CJAD News Time could soon be a thing of the past as the station, looking to cut costs ahead of its parent company’s acquisition by Bell Media, considers dumping the time zone and adopting Eastern Standard Time and Eastern Daylight Time, in line with its audience.

CJAD News Time was invented in 1985 by the station’s management. Nobody I spoke to was entirely sure who came up with the idea exactly, but it was originally a crazy marketing idea: CJAD News Time would ensure it was always ahead of the competition by being exactly 0.800 seconds ahead of everyone else. When the clock struck midnight, CJAD News Time would already be at 12:00:00.800. The idea gained traction because the difference in time was about the same as the lag time between when something was said in the studio and when it reached listeners’ radios at home. “So in a sense, CJAD News Time was more accurate than any other time,” said Guillaume “Gully” Bulle, a long-time technician who worked on CJAD’s transmission system for 20 years before his retirement last fall.

A few years after coming into effect, CJAD News Time was added to the official list of world time zones. (“We’re not sure who managed to do that,” Bulle said.) It was officially defined as CJADST/UTC -4:59:59.2 and CJADDT/UTC -3:59:59.2, until 1995 when a bureaucrat at the International Telecommunication Union pulled the item from its listing. No explanation was given.

Nevertheless, CJAD News Time has continued, being used in on-air newscasts, mostly for branding purposes.
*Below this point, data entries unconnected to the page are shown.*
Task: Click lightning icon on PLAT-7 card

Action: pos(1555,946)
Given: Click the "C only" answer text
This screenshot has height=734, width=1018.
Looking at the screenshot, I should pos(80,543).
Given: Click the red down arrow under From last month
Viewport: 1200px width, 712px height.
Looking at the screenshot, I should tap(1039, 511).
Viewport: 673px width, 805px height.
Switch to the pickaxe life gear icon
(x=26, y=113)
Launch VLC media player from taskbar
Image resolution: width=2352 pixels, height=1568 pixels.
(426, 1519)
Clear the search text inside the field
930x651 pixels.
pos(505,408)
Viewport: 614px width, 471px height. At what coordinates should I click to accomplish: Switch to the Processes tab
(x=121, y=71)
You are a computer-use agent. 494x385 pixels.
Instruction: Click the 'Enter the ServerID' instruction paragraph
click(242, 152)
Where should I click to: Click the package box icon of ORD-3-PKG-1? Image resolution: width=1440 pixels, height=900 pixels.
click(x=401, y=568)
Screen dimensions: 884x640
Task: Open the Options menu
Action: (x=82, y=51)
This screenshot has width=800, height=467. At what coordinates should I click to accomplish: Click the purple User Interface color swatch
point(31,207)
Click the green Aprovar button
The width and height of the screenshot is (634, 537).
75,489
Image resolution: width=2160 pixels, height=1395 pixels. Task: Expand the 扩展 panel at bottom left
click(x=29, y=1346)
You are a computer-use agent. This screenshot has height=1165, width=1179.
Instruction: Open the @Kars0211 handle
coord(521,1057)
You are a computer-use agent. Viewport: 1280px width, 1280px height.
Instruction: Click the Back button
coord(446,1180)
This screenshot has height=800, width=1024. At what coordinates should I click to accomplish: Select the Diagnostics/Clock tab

Most news readers at the station, I’m told, don’t know the difference and even use clocks set to Eastern Time thinking they’re the same.

And really, they are mostly the same. A 0.800-second difference might be annoying when timing something accurately, but otherwise it doesn’t really mean much. Technical changes in the way the CJAD studio operates has reduced the lag time between when something is said and when it airs, while the lag time is much longer when the station is listened to online.

The cost of keeping CJAD News Time isn’t extremely high, but it is very annoying to maintain, Bulle said. The beeps that air on the hour and half-hour marks are on CJAD time, which requires a computer with an altered clock to keep that 0.800-second advance in place. “Considering on-air hosts can’t even finish their segments before those beeps go off at the top of the hour, it seems kind of silly to spend so much effort on 0.8 seconds,” Bulle said.

A final decision is expected in the next month. It’s unclear if the “CJAD News Time” branding would continue to be used or if on-air staff would switch to referring to it as “Eastern Time” or just “the time”.

2 thoughts on “CJAD considers abolishing CJAD News Time

  1. Sheldon

    It probably get even more complicated during the open-line talk shows when the engineering department’s “Time Controller” had to make additional adjustments for the 7-second delay. I guess this will mean additional savings for the station now considering that they will no longer have to send all CJAD staff members to those costly “time management” courses.